*ЗАДАНИЕ*
Куда, согласно отрывку ниже, Чехов отправился, еще не успев отдохнуть после поездки во Владивосток, Гонконг и другие места? Перечислите все названные пункты.

───── ОТРЫВОК ДЛЯ ЧТЕНИЯ

Ибо «солнце не восходит два раза в день, и жизнь дается не дважды».
Как издевался он над теми писателями, которые, домоседствуя в четырех стенах, наблюдают жизнь с одного лишь Тучкова моста: лежат себе на диване, в номере, а в соседнем номере направо какая-то немка жарит на керосинке котлеты, а налево — девки стучат бутылками пива по столу. И в конце концов писатель начинает смотреть на все «с точки зрения меблированных комнат» и пишет уже «только о немке, о девках, о грязных салфетках».
Сам Чехов уже к тридцатилетнему возрасту побывал и во Владивостоке, и в Гонконге, и на Цейлоне, и в Сингапуре, и в Индии, и в Архипелаге, и в Стамбуле и еще не успел отдохнуть после этой поездки, как уже отправился в Вену, в Венецию, в Рим, в Неаполь, в Монте-Карло, в Париж.
«Ахнуть не успел, как уже невидимая сила опять влечет меня в таинственную даль».
Стоило ему просидеть хоть полгода на месте, и письма его наполнялись мечтами о новой дороге.
«Душа
моя просится вширь и ввысь…»«Мне ужасно, ужасно хочется парохода и вообще воли».
«Кажется, что если я в этом году не понюхаю палубы, то возненавижу свою усадьбу».
И при этом тысячи планов:
«У меня был Л[ев] Л[ьвович] Толстой, и мы сговорились ехать вместе в Америку».
«Все жду Ковалевского, поедем вместе в Африку».
«Поехал бы и на Принцевы острова, и в Константинополь, и опять в Индию, и на Сахалин».

──────────
───── ЗАПИСИ ДАННЫХ

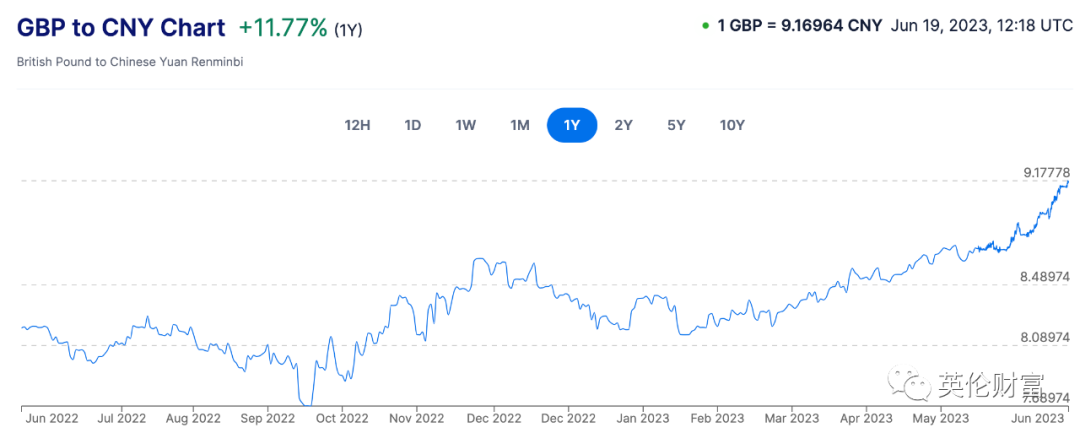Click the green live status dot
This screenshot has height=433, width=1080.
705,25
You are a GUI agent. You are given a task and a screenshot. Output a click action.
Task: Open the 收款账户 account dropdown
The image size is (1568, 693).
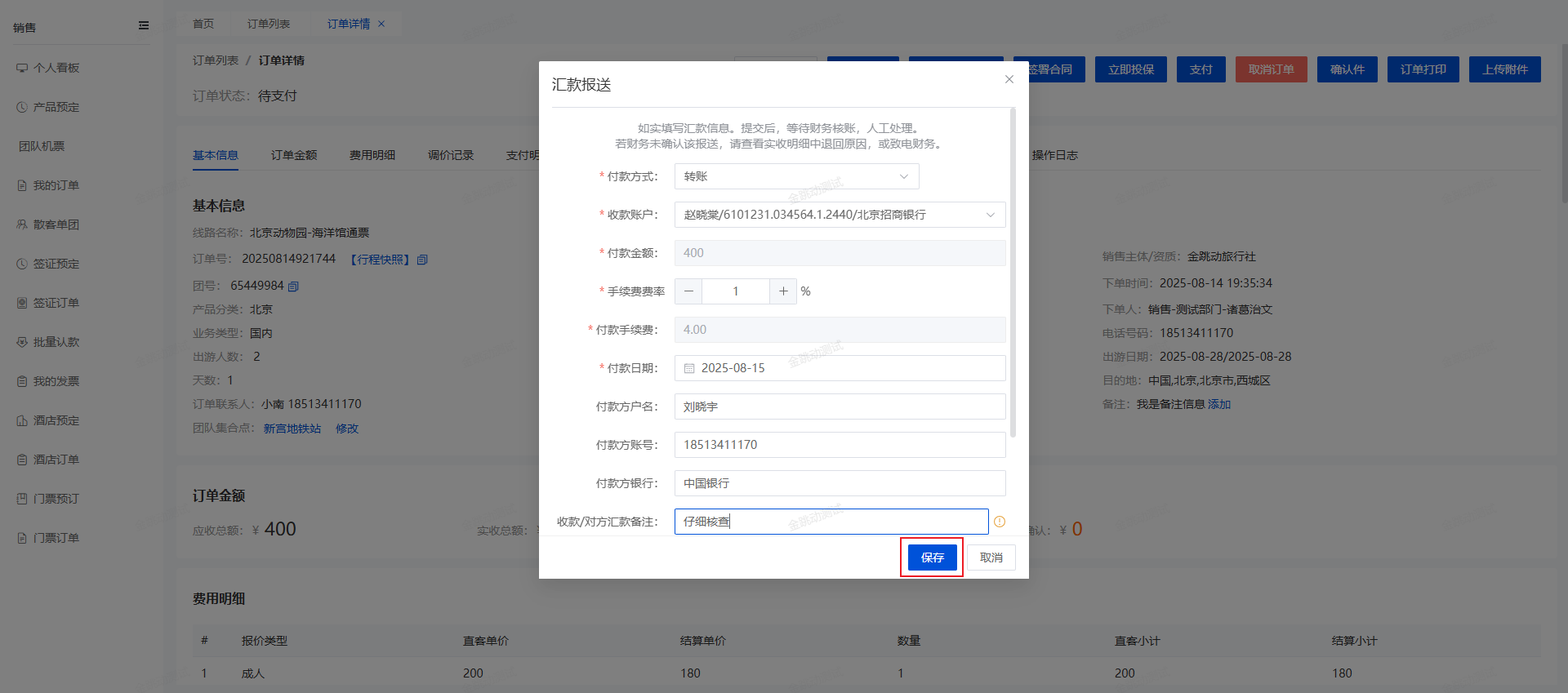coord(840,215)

──────────
───── ЗАПИСИ ДАННЫХ

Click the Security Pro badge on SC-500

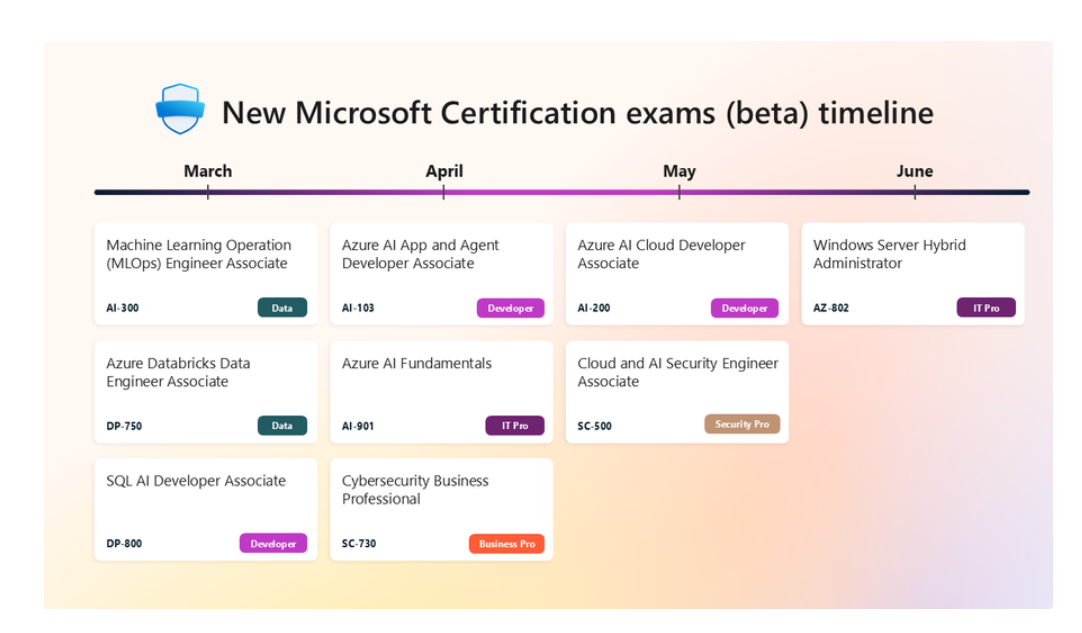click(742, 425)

──────────

*ОТВЕТ*
Вена, Венеция, Рим, Неаполь, Монте-Карло, Париж.